Ella Langley, Yellowstone e a moda: como a cultura country invadiu tudo ao mesmo tempo

Música, streaming e moda estão vivendo o ciclo cultural country ao mesmo tempo. Como Ella Langley, Yellowstone, Landmann e Ransom Canyon explicam por que a estética do Texas, Montana e Tennessee viram tendência global em 2026.

FORA DA BOLHARADAR DA SEMANA

8/26/20262 min read

Quando a música veste a moda, ou é a moda que compõe a trilha sonora

Ella Langley lidera as paradas de música country americana desde fevereiro de 2026. "Choosin' Texas", lançada no fim de 2025, chegou a ficar 16 semanas seguidas no topo do Billboard Streaming Songs, um dos reinados mais longos da história do ranking. No mesmo período, Landman, série de Taylor Sheridan, o mesmo criador de Yellowstone, ambientada no mundo da produção de petróleo no Texas, bateu recorde de audiência na Paramount+ e transformou Fort Worth no principal destino de "set jetting" de 2026. Viajantes indo até os cenários reais das gravações hospedando-se em hotéis que hoje se vendem explicitamente pela estética "cowboy sofisticado".

Ransom Canyon, da Netflix, segue o mesmo caminho: sua segunda temporada estreou em julho de 2026, ambientada num pequeno vilarejo texano, com três famílias de fazendeiros disputando terra e legado, descrita pela própria diretora de dramas da Netflix como "o encontro entre Yellowstone e Virgin River". Três fenômenos, três indústrias diferentes, acontecendo exatamente ao mesmo tempo. Não é coincidência, é um mesmo ciclo cultural se manifestando em linguagens diferentes.
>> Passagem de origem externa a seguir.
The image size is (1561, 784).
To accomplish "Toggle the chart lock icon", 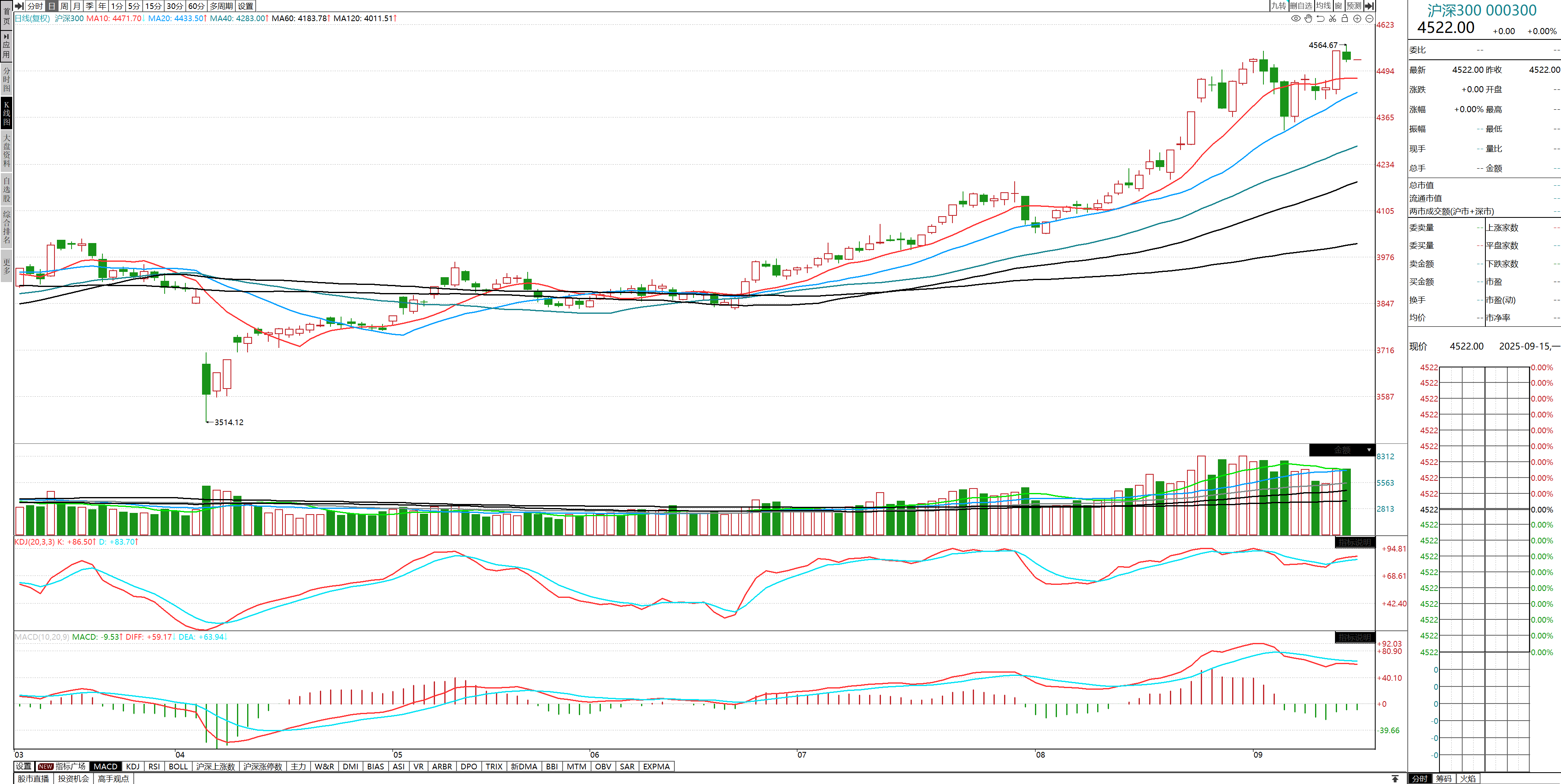I will pos(1345,18).
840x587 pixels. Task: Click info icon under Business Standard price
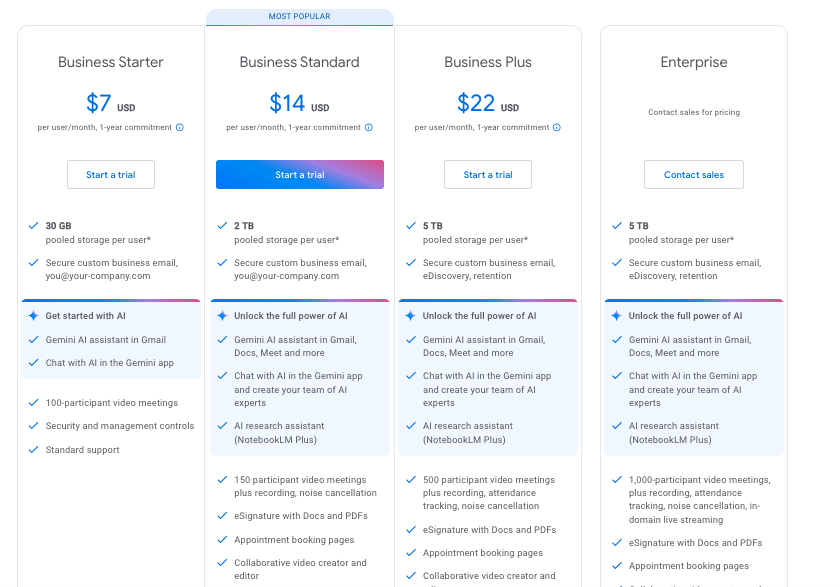(369, 127)
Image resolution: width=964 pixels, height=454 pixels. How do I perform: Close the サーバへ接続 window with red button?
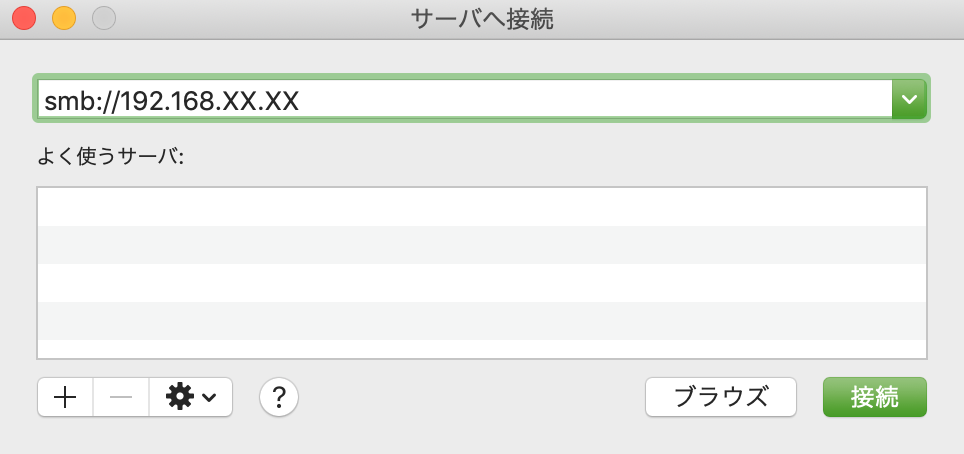(24, 18)
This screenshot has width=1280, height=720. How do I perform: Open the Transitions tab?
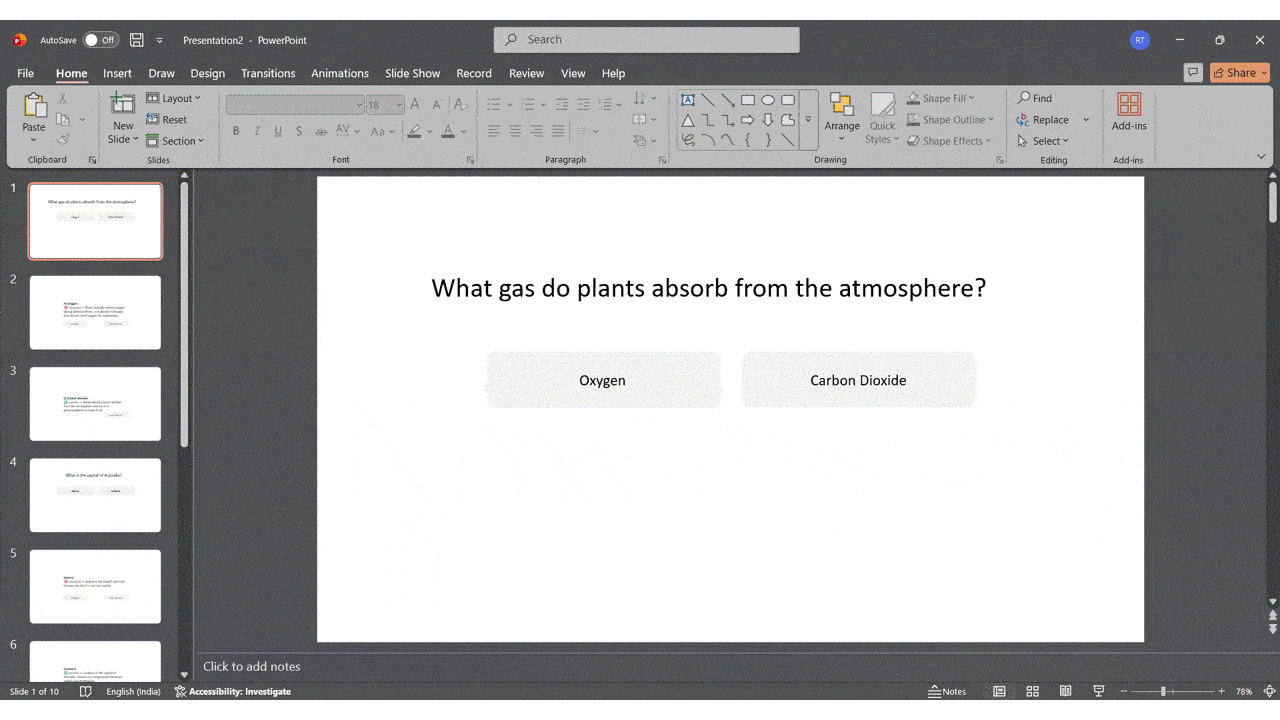tap(268, 73)
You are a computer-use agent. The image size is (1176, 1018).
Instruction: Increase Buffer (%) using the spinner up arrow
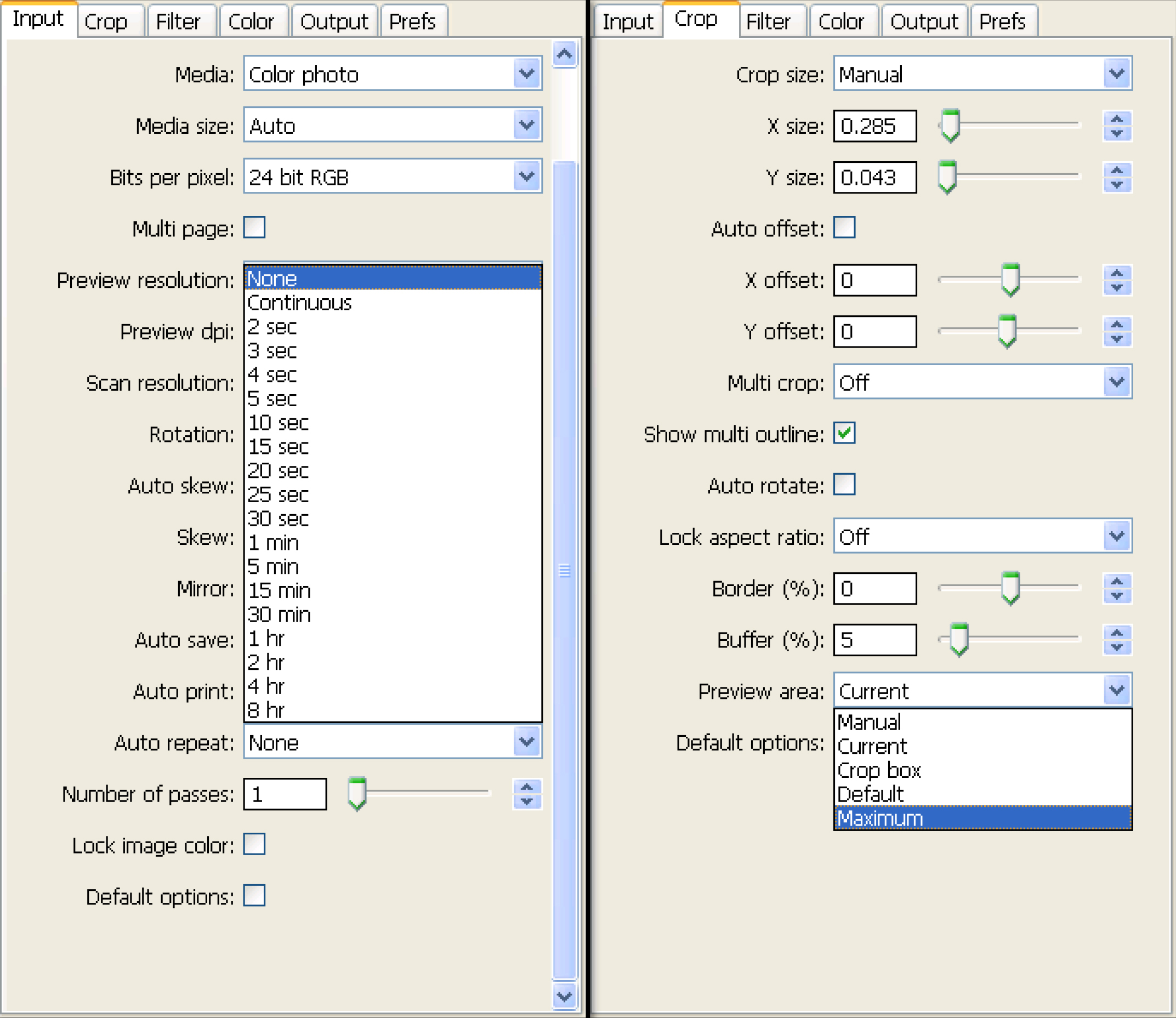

A pergunta do título raramente tem resposta em uma única direção. Às vezes a música empurra a moda, às vezes é o contrário e o caso do country em 2026 mostra as duas coisas acontecendo ao mesmo tempo, quase impossíveis de separar.

A música chegou primeiro em termos de visibilidade de massa. Uma artista como Ella Langley não precisa de nenhuma campanha de moda para influenciar guarda-roupa, o próprio sucesso da música já carrega a estética junto, chapéu, bota, vestidos floridos e jeans desgastado, tudo incorporado à imagem pública da artista antes mesmo de qualquer marca se aproximar dela.

Quando uma música domina rádio, streaming e turnê ao mesmo tempo, ela funciona como vitrine involuntária de um estilo de vida inteiro, não só de um gênero musical.

Mas a televisão chegou de um jeito diferente e talvez mais decisivo. Yellowstone não vende só drama de família e disputa de terra, vende uma estética inteira com tanta consistência visual que já é possível reconhecer o figurino da família Dutton à distância. Landman e Ransom Canyon reforçam a mesma linguagem visual sob ângulos completamente diferentes de história, um pelo petróleo e pela ambição corporativa no Texas, o outro pelo romance e pela disputa de terra entre famílias de fazendeiros. Mas os dois mantêm o mesmo repertório de bota, chapéu, jeans e couro envelhecido que a moda já vinha absorvendo antes mesmo dessas séries existirem. O sucesso de Yellowstone e spin-offs foi além, já provocou aumento real de turismo na região onde é filmada. O público não quer só assistir à história, quer visitar o lugar, ficar no hotel do elenco e comprar o que os personagens usam.

O que amarra os três casos, a música, o streaming e a moda, não é nenhum deles isoladamente. É o fato de que todos respondem ao mesmo desejo coletivo: um público cansado de estética urbana hiperconectada, buscando algo que pareça mais enraizado, mais físico, mais ligado a terra e trabalho manual, mesmo que consumido inteiramente da tela do celular. Um vida com história e legado.

A moda não inventou esse desejo, só encontrou uma linguagem visual pronta para vesti-lo, e a música e o streaming fizeram o trabalho pesado de tornar esse estilo desejável em primeiro lugar.